Documentários resgatam vida e obra de dois grandes arquitetos brasileiros

Impossível contar a história da arquitetura do século 20 no Brasil sem mencionar dois de seus principais pilares: João Batista Vilanova Artigas e Sergio Bernardes. Contemporâneos, Vilanova nasceu em 1915; Bernardes, quatro anos depois. O primeiro fez carreira em São Paulo; o segundo, no Rio. Um era tímido e foi dedicado aos alunos até o fim; o outro tinha o espírito aventureiro e morreu no ostracismo.

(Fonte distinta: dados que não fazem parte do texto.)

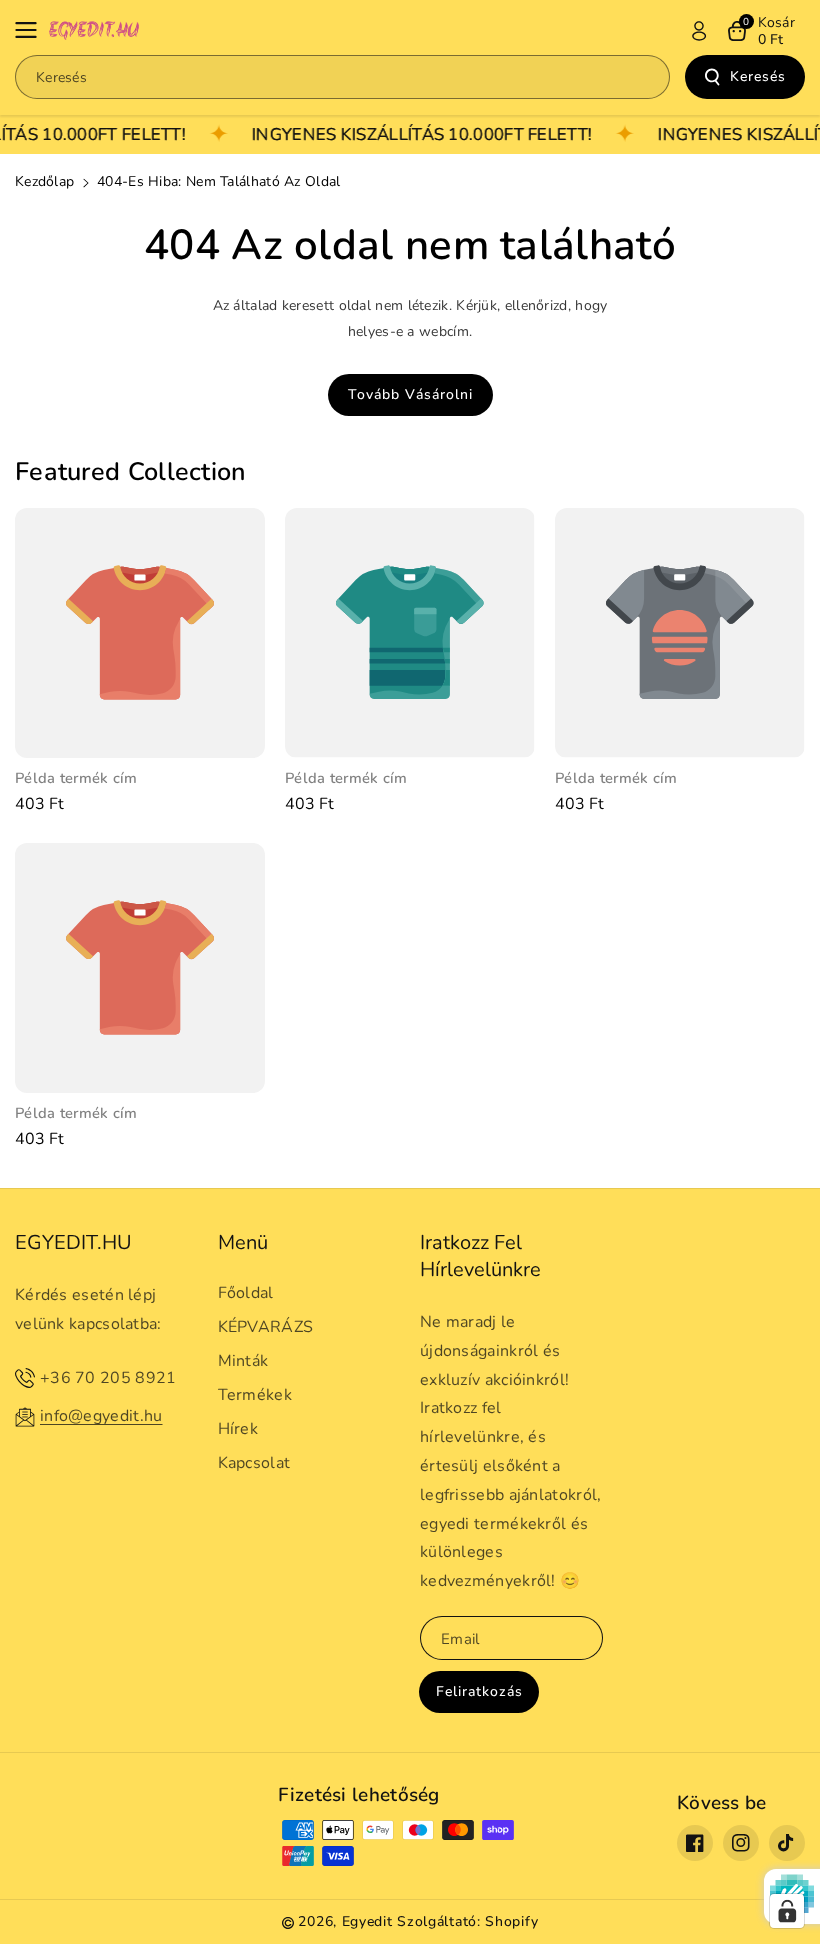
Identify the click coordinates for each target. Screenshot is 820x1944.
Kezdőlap (44, 181)
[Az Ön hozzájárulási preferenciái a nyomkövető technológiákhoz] (787, 1911)
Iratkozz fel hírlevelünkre (480, 1256)
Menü (243, 1242)
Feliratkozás (479, 1691)
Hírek (238, 1429)
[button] (32, 30)
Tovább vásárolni (410, 394)
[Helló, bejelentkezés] (699, 31)
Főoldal (246, 1293)
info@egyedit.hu (101, 1416)
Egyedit (367, 1921)
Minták (243, 1361)
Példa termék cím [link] (76, 778)
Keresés (758, 76)
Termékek (255, 1395)
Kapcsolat (254, 1463)
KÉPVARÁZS (266, 1327)
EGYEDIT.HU (73, 1242)
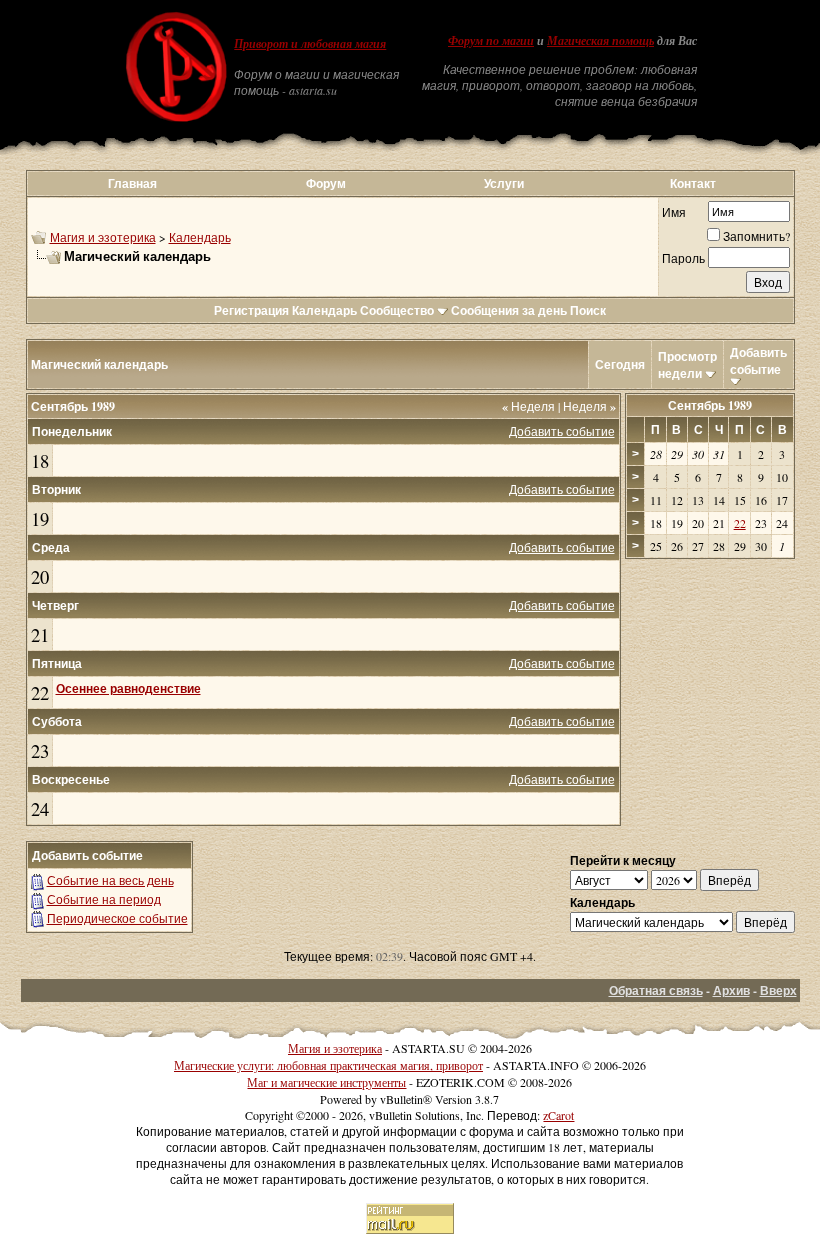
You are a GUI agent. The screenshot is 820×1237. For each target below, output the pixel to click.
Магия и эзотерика (103, 237)
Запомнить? (756, 236)
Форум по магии (491, 41)
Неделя (528, 406)
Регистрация (251, 310)
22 (40, 692)
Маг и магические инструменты (326, 1082)
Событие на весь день (110, 880)
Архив (731, 990)
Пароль (683, 258)
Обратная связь (656, 990)
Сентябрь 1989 (710, 405)
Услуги (504, 183)
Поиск (588, 310)
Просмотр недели (687, 365)
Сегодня (620, 364)
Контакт (693, 183)
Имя (674, 212)
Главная (132, 183)
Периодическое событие (117, 918)
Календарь (200, 237)
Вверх (778, 990)
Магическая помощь (600, 41)
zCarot (558, 1115)
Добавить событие (758, 361)
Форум (326, 183)
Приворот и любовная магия (310, 44)
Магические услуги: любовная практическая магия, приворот (328, 1065)
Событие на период (104, 899)
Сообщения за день (509, 310)
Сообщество (397, 310)
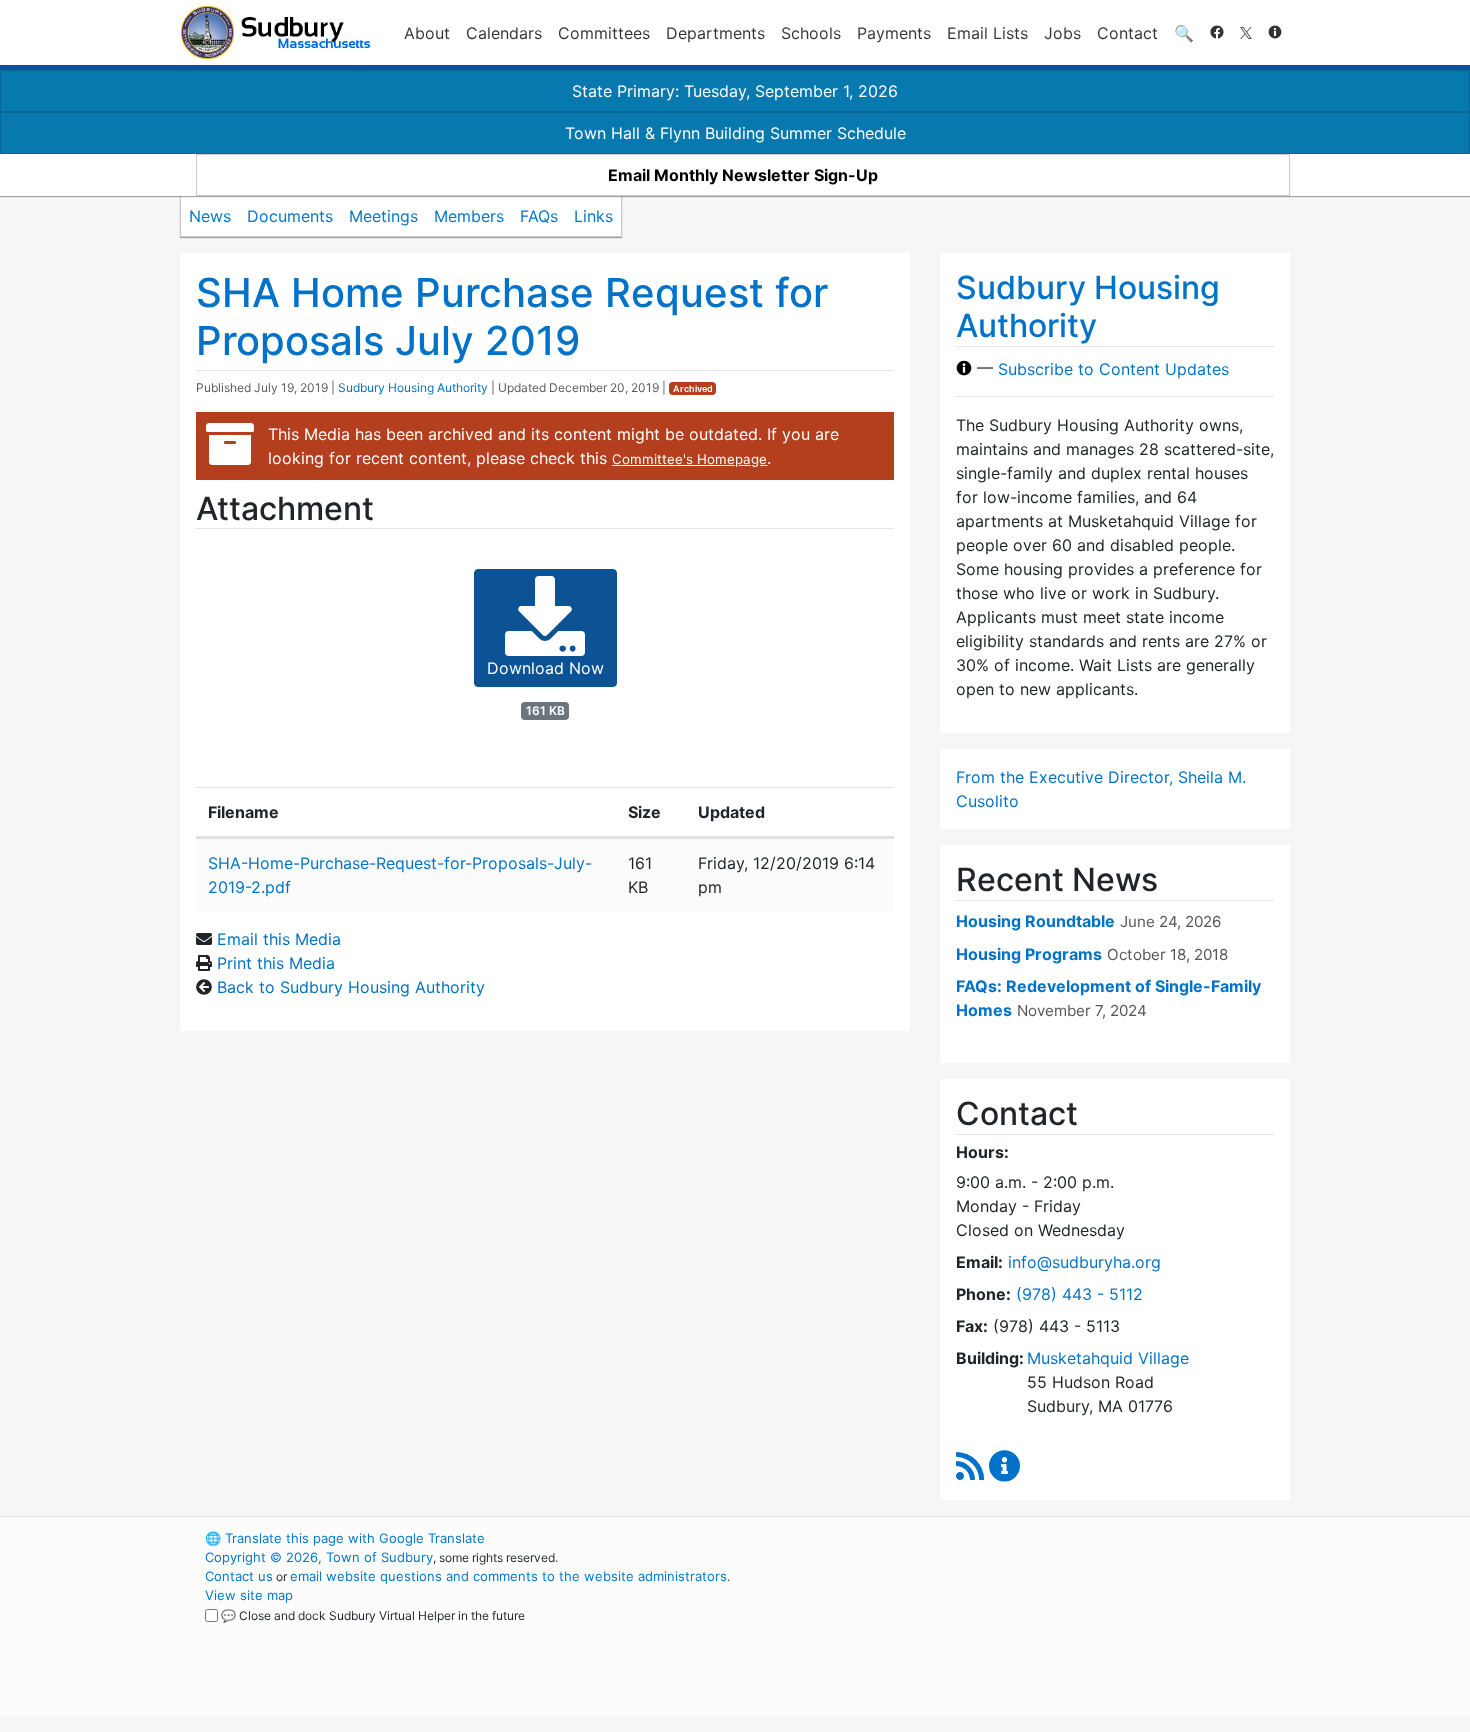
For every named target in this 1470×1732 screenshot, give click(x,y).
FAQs (539, 216)
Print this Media (276, 963)
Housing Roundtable (1035, 921)
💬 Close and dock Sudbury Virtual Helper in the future (373, 1615)
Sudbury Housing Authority (413, 387)
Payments (894, 33)
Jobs (1062, 33)
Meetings (383, 216)
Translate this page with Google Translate (345, 1538)
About (427, 33)
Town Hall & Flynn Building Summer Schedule (735, 133)
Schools (811, 33)
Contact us (239, 1576)
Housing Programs (1029, 954)
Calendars (504, 33)
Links (593, 216)
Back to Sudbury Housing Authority (351, 987)
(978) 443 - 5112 (1079, 1294)
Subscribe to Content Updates (1113, 368)
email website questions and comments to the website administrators (508, 1576)
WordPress (1020, 1538)
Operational (1055, 1633)
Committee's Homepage (689, 459)
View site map (249, 1595)
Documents (290, 216)
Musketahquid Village (1108, 1358)
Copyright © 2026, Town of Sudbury (319, 1557)
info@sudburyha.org (1084, 1262)
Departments (715, 33)
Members (469, 216)
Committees (604, 33)
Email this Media (279, 939)
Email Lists (987, 33)
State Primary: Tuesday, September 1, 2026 (735, 91)
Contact (1127, 33)
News (210, 216)
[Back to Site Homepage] (275, 32)
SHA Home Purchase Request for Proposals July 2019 (512, 316)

Na mostra, estão representados nos documentários "Vilanova Artigas: O Arquiteto e a Luz" e "Bernardes".

* Conheça a programação completa da mostra Arq,Futuro

Sergio Bernardes (1919-2002) alcançou o sucesso antes, em um Rio que ainda era a capital do Brasil. Seus projetos, que integravam casas à paisagem, eram disputados a tapa pela elite e rivalizavam com os do mestre Oscar Niemeyer. Para ele, a "não presença" da arquitetura era fundamental. "Que ela assimile o lugar e se junte a ele mimeticamente", ensinava.

Quase um revolucionário em seu tempo, Bernardes pilotava aviões e carros de corrida com a mesma destreza com que seduzia mulheres. Era "workaholic" e "bon-vivant" ao mesmo tempo. Esse estilo de vida é resgatado em depoimentos no documentário homônimo, dirigido por Gustavo Gama Rodrigues e Paulo de Barros, mas conduzido por Thiago Bernardes, também arquiteto e neto de Sergio.

O personagem é apresentado enquanto o filme expõe seus trabalhos, como a Casa da Lota e o Pavilhão de São Cristóvão, que hoje abriga a feira homônima.



Se na primeira parte do longa estão em voga seu trabalho e carisma, na segunda, entra em cena o drama familiar (com uma dolorosa separação) e o conflito após aceitar obras do governo militar, já nos anos 1970. Politizado, mas não político, Bernardes não soube lidar muito bem com o problema.

No final da vida, virou uma figura folclórica, gastou todo o dinheiro em projetos futuristas que não foram compreendidos e até se candidatou à prefeitura do Rio, com resultado pífio (teve menos de 10 mil votos).

Longe da alta sociedade em que Bernardes circulava no auge, vivia o comunista Vilanova Artigas (1915-1985), como mostra o documentário com o subtítulo "O Arquiteto e a Luz", dirigido por Pedro Gorski e Laura Artigas, neta de Vilanova.

Apesar de ter nascido no Paraná, foi em São Paulo que o silencioso Vilanova se formou em engenharia para depois cursar desenho, onde encontrou Alfredo Volpi e conheceu Virgínia, sua mulher. Também foi na capital paulista que Artigas, ao lado de um grupo de amigos, fundou a FAU Faculdade de Arquitetura e Urbanismo da USP. "Arquiteto não é engenheiro, é arquiteto", comemorava o trupe.

Um dos melhores momentos do longa é justamente quando a câmera passeia pelos corredores da FAU, mostrando suas rampas, a iluminação do teto e outros detalhes, enquanto colhe depoimentos do arquiteto (escolhido para tocar o projeto) e de jovens alunos, quase uma aula em si. Tudo ao som de uma trilha minimalista composta pelos irmãos Garbato, bem ao estilo Philip Glass ou Steve Reich.

Universidade à parte, projetou edifícios que se transformaram em marcas registradas, como o Louveira, na praça Vilaboim, no qual é visível sua preocupação com o urbanismo, e sua própria casa, onde recebia intelectuais e membros do Partido Comunista, como Carlos Marighella. O estádio do Morumbi, do São Paulo, também leva sua assinatura.

Na época da ditadura, passou uma curta temporada no Uruguai. Na volta, sofreu um golpe: foi proibido de lecionar.

Já perto do fim da vida, em 1984, precisou passar por uma banca na faculdade que criou para poder voltar a dar aula. Chamou a situação de "molecagem medieval, mas aceitou". Artigas não vivia sem a FAU, como a FAU não existiria sem Artigas.